Staatliches Museum Schwerin

Icke Winzer, No 120 und  No 130,1980 Raumaufnahme

Im Jahr 1994/95 bereitete das Staatliche Museum Schwerin eine Ausstellung zum Werke des Frankfurter Malers Icke Winzer vor. Seit dieser Zeit gehört eine kleinere Werkgruppe des Künstlers zur Gemäldesammlung, die sich aus einigen Ankäufen und Dauerleihgaben zusammensetzt. Zu den Leihgaben zählten seit der Mitte der 90er Jahre zwei großformatige Gemälde in den Dimensionen von
200 x 400 cm, die der Künstler nun dem Museum geschenkt hat, so dass sich von ihm insgesamt acht Gemälde im Bestand befinden.

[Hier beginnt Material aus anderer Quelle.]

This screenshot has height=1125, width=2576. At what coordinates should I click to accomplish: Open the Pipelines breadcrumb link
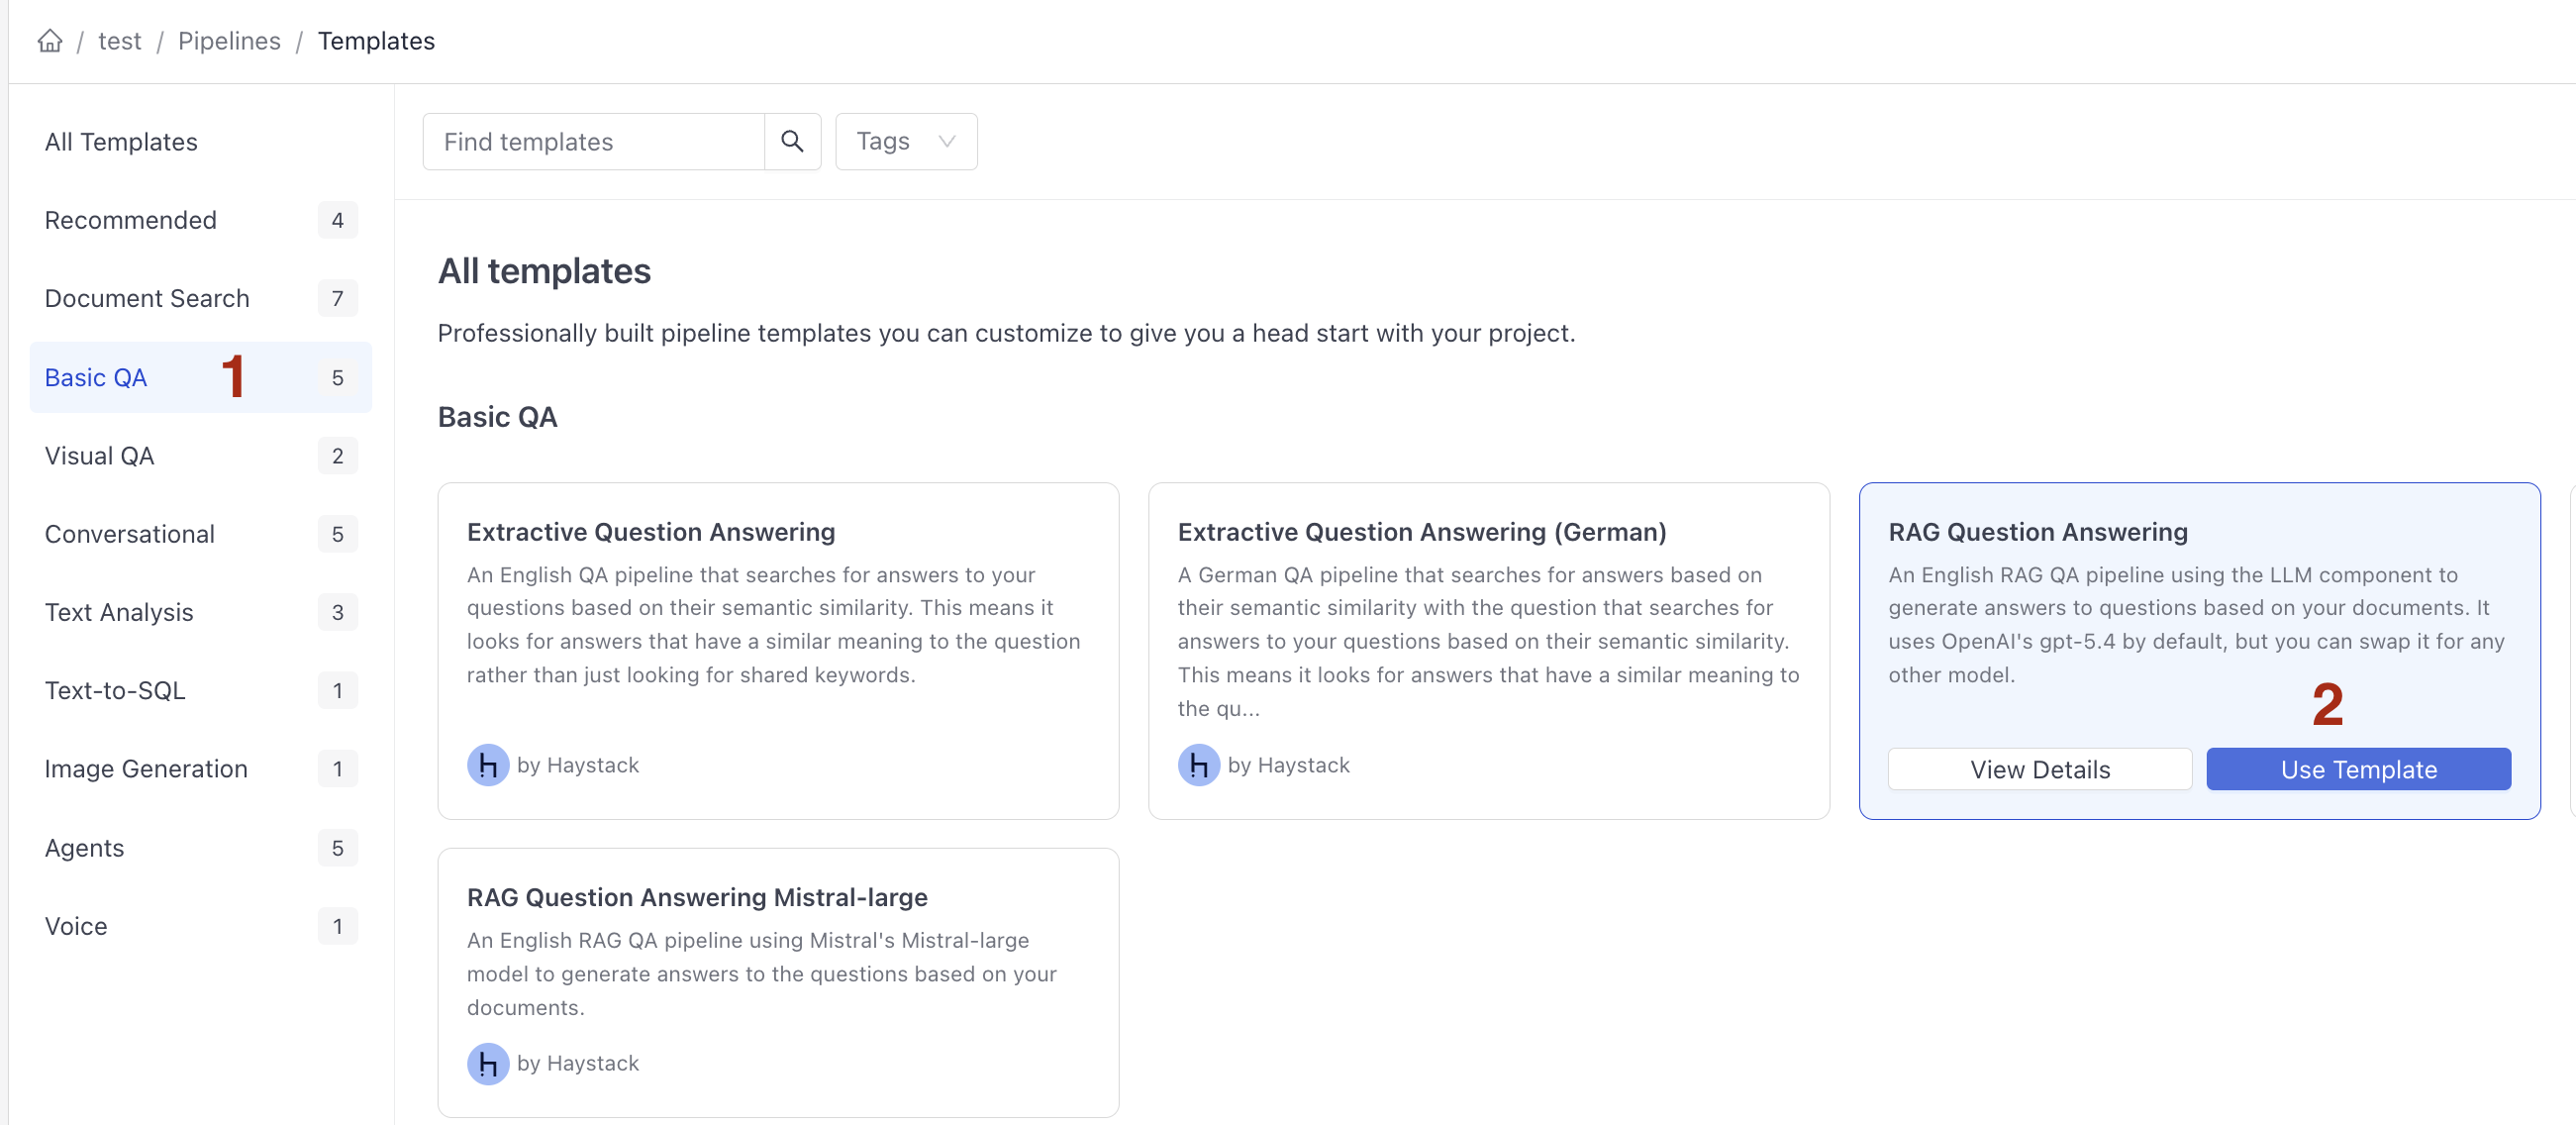(229, 41)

Die Bedeutung des Malers Icke Winzer, 1937 in Berlin geboren, liegt in seinem radikalen Umgang mit dem Medium Farbe. Seine Werke, die der Neueren Konkreten Kunst zuzurechnen sind, zeichnen sich durch den Verzicht auf jegliche Gegenständlichkeit aus. Wesentlichstes Anliegen Winzers ist, die Farbe als eigenständiges Ausdrucksmittel zu betonen.
Obwohl sich Winzers Bilder scheinbar unbunt darbieten, der alles beherrschende Ton ist die Farbe Grau, wirken die Werke dennoch beseelt durch ein differenziertes Kolorit. Die Farbfindungen verdanken sich komplexen Vorgängen, bestehend aus Überlagerungs-, Mischungs- und Schichtungsprozessen. Besonders fällt an den zwei extrem langestreckten Bildern deren glatte und dennoch duftig anmutende Spachtelflächen auf.